托卢
在 Windows 11 24H2 中,微软对安全策略进行了调整,现在要求所有连接都必须进行SMB签名。这一变化导致用户以往使用的修改方法失效。当无法访问共享文件夹时,因为组织的安全策略会阻止未经身份验证的来宾访问,这些策略有助于保护您的电脑免受网络上不安全或恶意设备的侵害,但是当您没有通过验证需要访问时会出现错误提示如,0x80070035、0x800704f8、找不到网络路径(The network path was not found)、发生系统错误3227320323(System error 3227320323 has occurred)。
微软官方及论坛链接:
https://learn.microsoft.com/zh-cn/windows-server/storage/file-server/smb-signing?tabs=powershell
解决方法:
所有的方法执行之前都需要转为本地账户,如果需要使用微软账户,可以正常取得共享文件夹访问权限的账户密码登陆后进行访问。
方法一:使用 PowerShell 命令
注意:SMB服务上不需要签名,未经身份验证的远程攻击者可以利用此攻击对SMB服务器进行中间人攻击。

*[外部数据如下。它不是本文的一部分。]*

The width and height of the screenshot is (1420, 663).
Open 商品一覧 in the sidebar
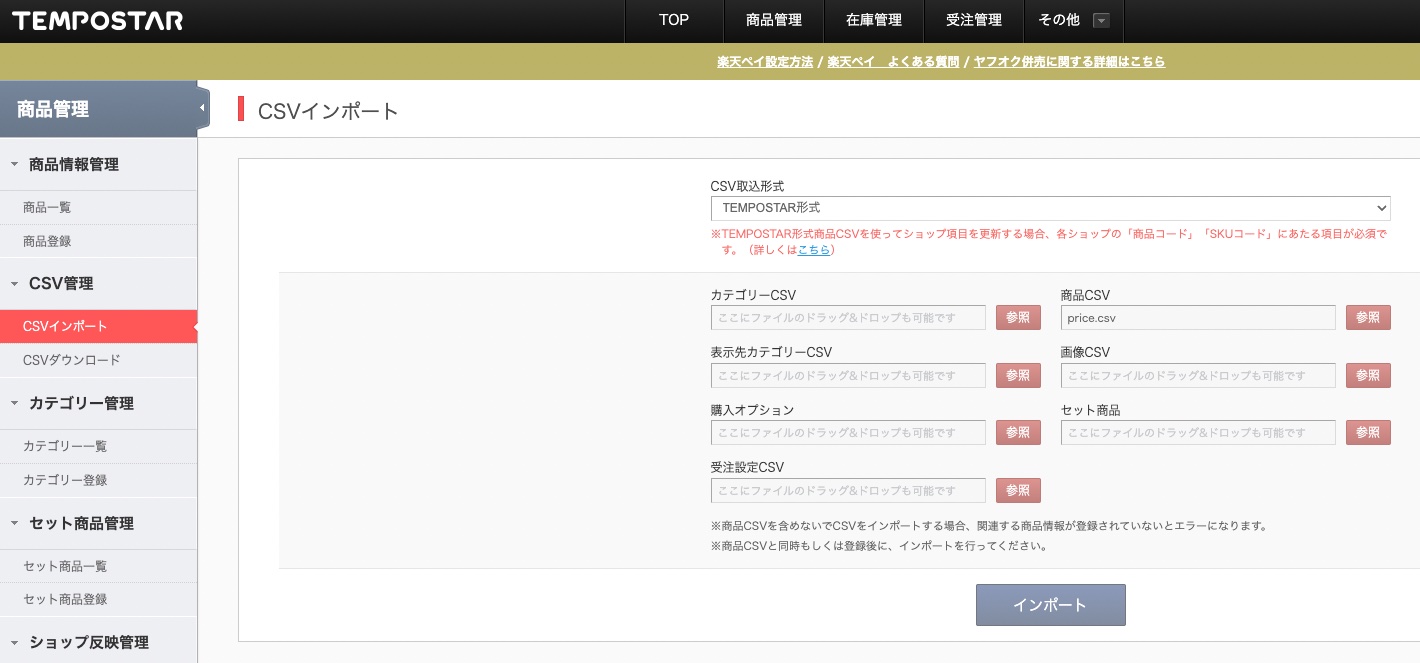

已管理员身份运行系统自带的 PowerShell 窗口,依次输入以下命令:
Set-SmbClientConfiguration -RequireSecuritySignature $false
输入后按回车,并根据提示按 Y 确认。
Set-SmbClientConfiguration -EnableInsecureGuestLogons $true
同样,输入后按回车,并根据提示按 Y 确认。
方法二:通过修改注册表
新建一个文本文档,将以下内容复制粘贴进去:
Windows Registry Editor Version 5.00
[HKEY_LOCAL_MACHINE\SYSTEM\CurrentControlSet\Services\LanmanWorkstation\Parameters]
"AllowInsecureGuestAuth"=dword:00000001
"RequireSecuritySignature"=dword:00000000
保存文件后,将文件扩展名从.txt更改为.reg,然后双击运行。请注意,修改注册表后需要重启系统才能生效。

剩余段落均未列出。